Sebagai laki-laki yang dari awal memperjuangkan gadis itu bahkan sudah lebih dari 6 bulan, Bryan juga bisa merasa lelah dan jenuh. Dari awal ia berusaha memantapkan hati dan melakukan semuanya untuk Alora. Hasilnya memang tidak nol. Tapi tidak bisa juga dikatakan berhasil untuk suatu proses PDKT.
Bryan menghela napas berat, lagi. Cowok itu menunduk, berusaha fokus pada buku sejarahnya dan melupakan gadis itu sejenak. Alora benar-benar menyita seluruh pikirannya. Sulit sekali untuk lepas dari baying-bayang gadis itu.

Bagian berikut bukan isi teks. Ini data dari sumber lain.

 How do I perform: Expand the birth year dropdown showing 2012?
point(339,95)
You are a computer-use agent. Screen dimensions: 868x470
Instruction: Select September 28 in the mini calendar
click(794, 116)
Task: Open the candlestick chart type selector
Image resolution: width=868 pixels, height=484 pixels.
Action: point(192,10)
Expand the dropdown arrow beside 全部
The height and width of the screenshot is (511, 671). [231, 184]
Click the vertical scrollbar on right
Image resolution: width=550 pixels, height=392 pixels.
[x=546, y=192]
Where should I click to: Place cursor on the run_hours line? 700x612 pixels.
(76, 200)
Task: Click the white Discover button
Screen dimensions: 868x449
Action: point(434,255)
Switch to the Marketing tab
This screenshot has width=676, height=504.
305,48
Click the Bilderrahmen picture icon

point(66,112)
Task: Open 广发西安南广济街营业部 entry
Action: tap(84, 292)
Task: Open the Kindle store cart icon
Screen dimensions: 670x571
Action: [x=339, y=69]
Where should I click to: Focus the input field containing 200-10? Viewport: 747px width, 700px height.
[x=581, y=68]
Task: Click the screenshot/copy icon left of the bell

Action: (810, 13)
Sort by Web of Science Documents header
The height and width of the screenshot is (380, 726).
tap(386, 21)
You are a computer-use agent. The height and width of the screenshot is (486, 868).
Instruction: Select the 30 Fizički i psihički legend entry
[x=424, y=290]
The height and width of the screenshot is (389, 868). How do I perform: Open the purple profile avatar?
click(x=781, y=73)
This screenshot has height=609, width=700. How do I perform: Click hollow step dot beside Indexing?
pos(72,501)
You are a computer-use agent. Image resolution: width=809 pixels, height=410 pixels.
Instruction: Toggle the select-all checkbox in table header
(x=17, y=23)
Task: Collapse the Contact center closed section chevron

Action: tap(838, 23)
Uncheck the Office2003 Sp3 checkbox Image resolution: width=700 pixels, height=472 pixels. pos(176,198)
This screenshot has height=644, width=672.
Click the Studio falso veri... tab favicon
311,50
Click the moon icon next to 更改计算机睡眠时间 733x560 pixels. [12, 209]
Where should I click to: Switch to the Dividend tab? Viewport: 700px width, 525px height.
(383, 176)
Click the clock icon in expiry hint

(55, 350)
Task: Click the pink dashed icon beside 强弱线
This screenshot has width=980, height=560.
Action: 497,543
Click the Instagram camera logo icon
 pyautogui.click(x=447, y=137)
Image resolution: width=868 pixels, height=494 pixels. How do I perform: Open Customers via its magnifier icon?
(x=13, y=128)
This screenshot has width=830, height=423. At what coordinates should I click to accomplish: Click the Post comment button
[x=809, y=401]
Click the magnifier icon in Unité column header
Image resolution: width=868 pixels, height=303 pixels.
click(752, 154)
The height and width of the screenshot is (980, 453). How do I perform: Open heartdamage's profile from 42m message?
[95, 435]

Adit menghampiri Bryan dengan wajah sumringah. Berdasarkan hasil diskusinya bersama teman-teman lain membahas soal kimia di jam pertama tadi, nilai cowok itu bisa dibilang aman karena jawaban yang diisinya dominan sama dengan jawaban yang diisi oleh peserta lain. "Aman"nya bisa diterjemahkan dalam dua hal. Pertama, Adit aman karena tuntas dan terlepas dari remedial yang menyebalkan. Kedua, cowok itu aman karena kalau dia sampai tidak tuntas, maka teman-temannya yang lain juga akan mengalami nasib yang sama mengingat jawaban mereka dominan sama.
Garis wajah Adit agak menurun ketika melihat Bryan menunduk dengan rahang mengeras menatap bukunya. Cowok itu lalu menghela napas. Dari hari pertama ujian—ralat, dari hari Jumat kemarin—Bryan selalu menampilkan wajah datar soal tak minat dengan apa pun yang terjadi. Sobatnya itu benar-benar tampak tak fokus.
Kemarin, Bryan bahkan hampir saja mendapat nol karena dia salah menghitamkan pilihan mata pelajaran yang diujikan. Untung saja Bu Riska—guru pengawas muda yang juga merupakan fans Bryan di kalangan guru-guru—memeriksanya terlebih dahulu sebelum menyerahkan lembar jawaban kepada panitia yang menjadi tim scanner lembar jawab ujian. Gurunya itu memperbaiki bulatan hitam Bryan pada lembar jawab.
Adit bersandar di tembok sebelah Bryan. "Der," panggilnya.
"Hm." Bryan berdeham, menjawab kalimat Adit, tanpa mengalihkan wajah dari buku yang ada di tangannya.
"Fokus. Jangan sampe salah nulis maple lagi kayak kemaren. Abis ini pengawas lo Pak Taufik, bukan Bu Riska atau Bu Cici yang nge-fans sama lo."
"Hm, iya."
Adit mendengus mendengar jawaban pendek Bryan. "Lo galau mah galau aja gak usah sampe nyuekin gue," ucapnya sinis.
"Paan sih lo kayak cewek aja sensi bener," balas Bryan ikutan sinis.
KAMU SEDANG MEMBACA
PRAMUKA IN LOVE ✔
Teen Fiction[C O M P L E T E D] Perangainya membuatku tertarik sejak awal. Dia memang tak secantik gadis-gadis lain yang dengan percaya diri datang padaku, mengajak kenalan, atau bahkan meminta nomor HP. Dia berbeda. Aku bahkan bisa tahu itu sejak awal pertemua...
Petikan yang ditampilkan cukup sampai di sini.